Here is an overview of the directory structure after running the subsequent pre-processing steps:

├── data                # Will contain processed data in CSV format
├── graphdata           # Will contain graphs and hypergraphs
├── graphics            # Will contain graphics
├── metadata            # Metadata information about plays
├── notebooks           # Notebooks for analysis tasks
├── rawdata             # Raw data in XML format
├── rawdata_statistics  # Statistics about raw data
├── src                 # Code and scripts
└── tests               # Unit tests

Running the pipeline

We recommend using the poetry package and dependency manager to install this work:

$ poetry install

The following commands will thus be prefixed with poetry run. If you want to use another package manager or another type of virtual environment, just drop the prefix altogether and interact with the local Python executable of your environment, i.e. the environment you get after running . .venv/bin/activate, for instance.

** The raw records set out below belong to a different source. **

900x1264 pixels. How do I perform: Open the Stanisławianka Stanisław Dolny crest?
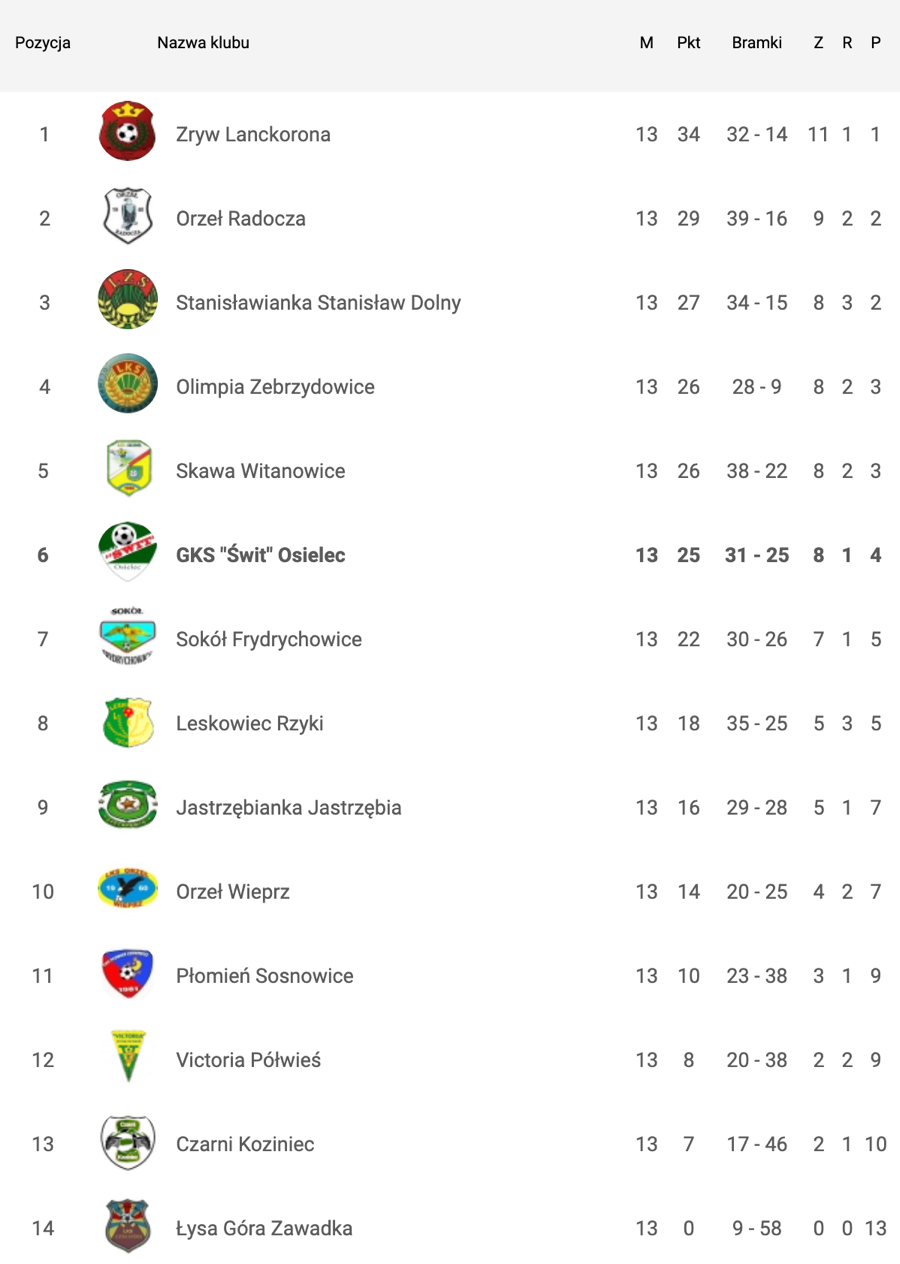pos(128,301)
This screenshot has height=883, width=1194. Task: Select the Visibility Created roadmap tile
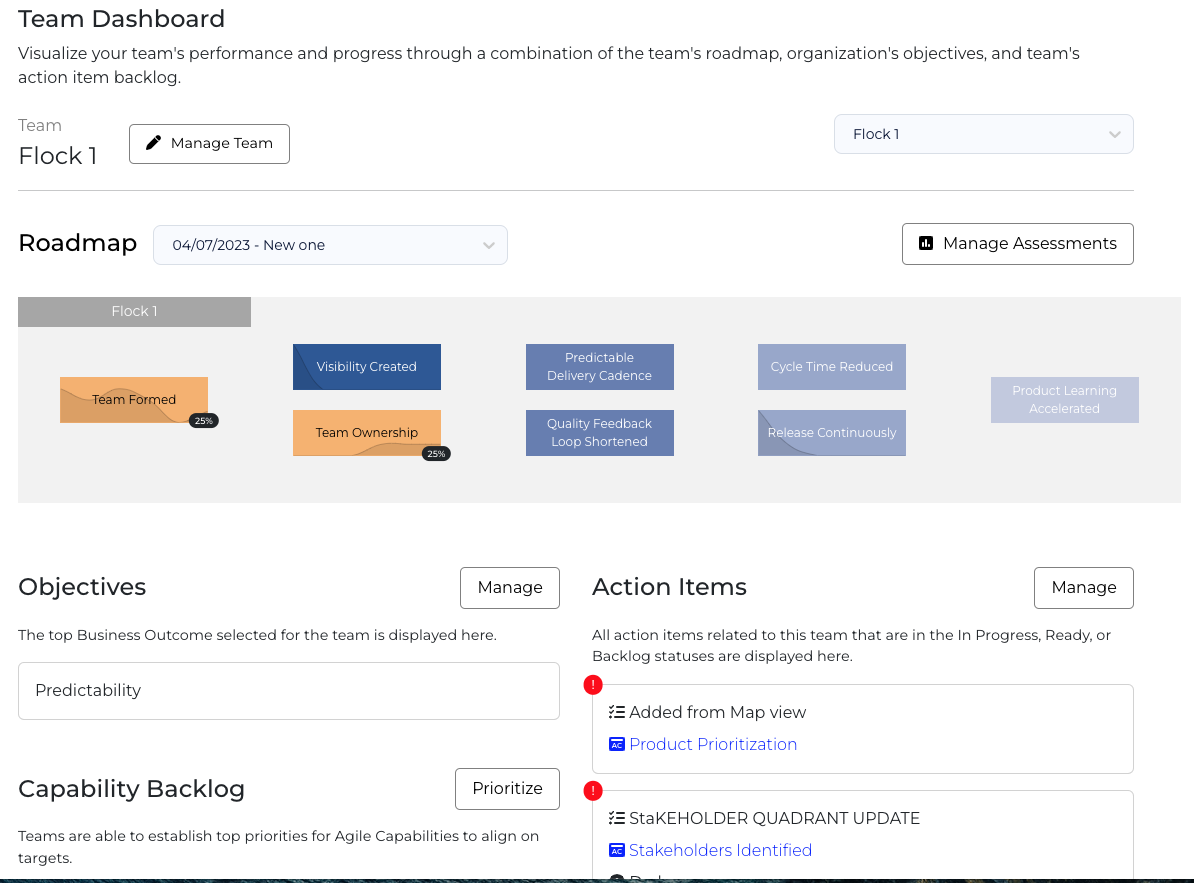(366, 367)
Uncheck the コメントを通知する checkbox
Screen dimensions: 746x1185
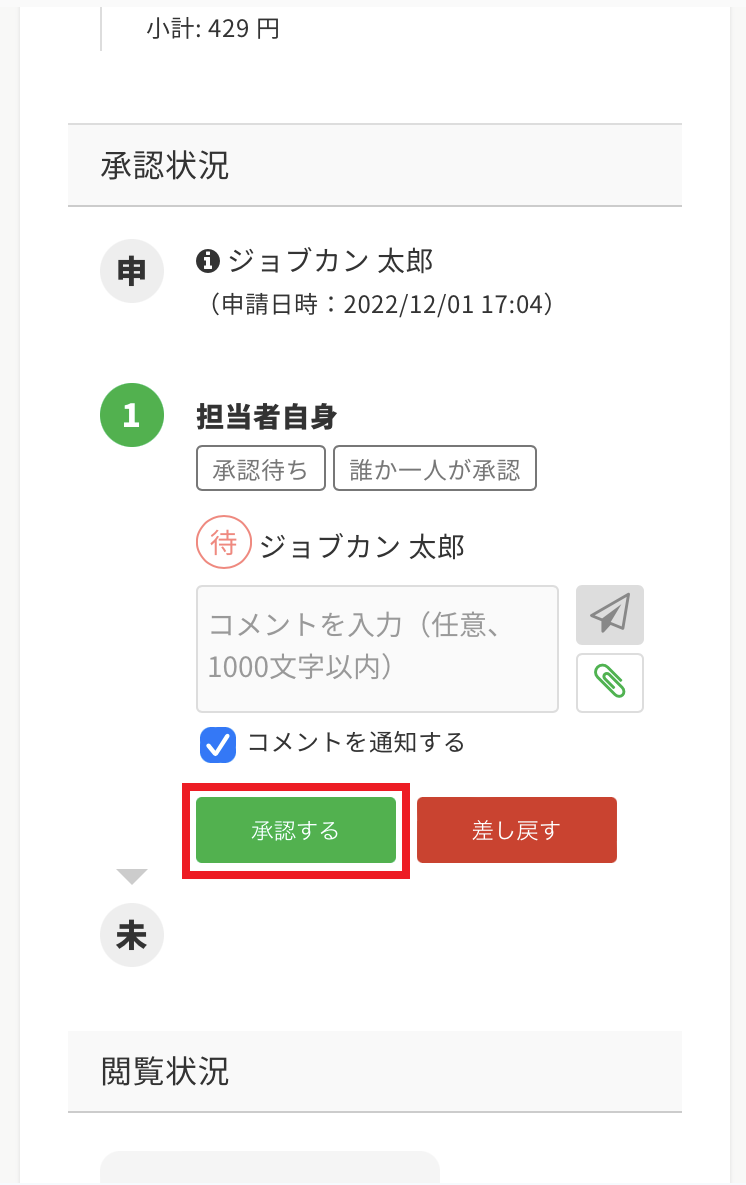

Using make: If your virtual environment is activated and set up correctly, you can always just use make to run all steps of the pipeline:

$ make      # Run the pipeline
$ make all  # Also runs the pipeline but is a little bit more verbose

If you want to run an individual step only, use the target indicated in each of the subsequent steps. For instance, to run only the pre-processing step, you can run the following command:

$ make preprocess

We have set up our pipeline such that individual targets know their prerequisites; it is therefore possible to run only a single step---for instance the creation of plots---and make will ensure that all required data is available.

Extracting the raw data

Normally, this step is performed by the pipeline script. In case you want to run this step manually, create a folder rawdata in the root directory of this repository and extract the rawdata.zip into it:

$ unzip rawdata.zip -d rawdata/

Pre-processing (make preprocess)

Prior to analysing the (hyper)graphs, we first need to pre-process the data. This requires running the run_preprocessing.py script:

$ poetry run python src/hyperbard/run_preprocessing.py

This will create CSV files and store them in the data folder of the repository. This script will not overwrite files after running it a second time. You can either delete the data folder or call the pre-processing script with an additional parameter -f or --force:

$ poetry run python src/hyperbard/run_preprocessing.py --force

The rationale behind this decision is that pre-processing takes a moderate amount of time and usually only has to be done once.

Output

This script will place pre-processed CSVs in data. Three files will be created for each play. For instance:

romeo-and-juliet.agg.csv
romeo-and-juliet.cast.csv
romeo-and-juliet.raw.csv

The raw file contains a representation of the full play, including individual comments on which tokens are being uttered by which character. The agg file contains an aggregated representation of the data, following the granularity dimensions outlined in the paper. We build all our (hyper)graph representations from such data. Finally, the cast file contains information about the cast present in a play.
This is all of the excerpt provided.